START Source data

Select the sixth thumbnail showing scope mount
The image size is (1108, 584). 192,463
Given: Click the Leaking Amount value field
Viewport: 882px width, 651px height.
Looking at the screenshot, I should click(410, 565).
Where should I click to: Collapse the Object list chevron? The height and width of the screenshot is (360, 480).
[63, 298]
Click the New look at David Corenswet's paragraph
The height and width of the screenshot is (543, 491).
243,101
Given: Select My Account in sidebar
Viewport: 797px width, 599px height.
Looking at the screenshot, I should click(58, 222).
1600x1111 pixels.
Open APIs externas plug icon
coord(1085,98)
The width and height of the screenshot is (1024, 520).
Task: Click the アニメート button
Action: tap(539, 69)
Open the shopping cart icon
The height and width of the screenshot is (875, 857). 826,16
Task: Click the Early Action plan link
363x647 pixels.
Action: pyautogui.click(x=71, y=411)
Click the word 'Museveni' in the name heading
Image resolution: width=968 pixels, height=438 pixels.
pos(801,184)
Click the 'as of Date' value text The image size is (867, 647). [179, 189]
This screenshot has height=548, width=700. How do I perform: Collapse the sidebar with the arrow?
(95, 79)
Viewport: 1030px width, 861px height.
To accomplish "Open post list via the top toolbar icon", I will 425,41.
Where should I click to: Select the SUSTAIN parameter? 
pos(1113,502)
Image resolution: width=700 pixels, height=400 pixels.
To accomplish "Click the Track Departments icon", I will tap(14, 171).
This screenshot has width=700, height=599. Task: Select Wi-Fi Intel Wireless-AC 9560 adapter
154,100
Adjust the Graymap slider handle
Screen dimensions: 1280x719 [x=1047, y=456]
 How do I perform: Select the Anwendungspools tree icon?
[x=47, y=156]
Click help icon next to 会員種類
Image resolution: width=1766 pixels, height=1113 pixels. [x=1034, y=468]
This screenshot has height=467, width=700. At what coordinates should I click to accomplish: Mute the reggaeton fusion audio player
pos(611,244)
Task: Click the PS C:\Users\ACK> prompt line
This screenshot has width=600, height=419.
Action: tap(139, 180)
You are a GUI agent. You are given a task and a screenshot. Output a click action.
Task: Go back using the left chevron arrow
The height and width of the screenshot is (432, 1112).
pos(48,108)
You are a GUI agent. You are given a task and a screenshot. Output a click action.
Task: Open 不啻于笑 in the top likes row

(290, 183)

END Source data

Assignment: Reply with nothing but the number of lines in the listing that include the string "value".

Written reply: 2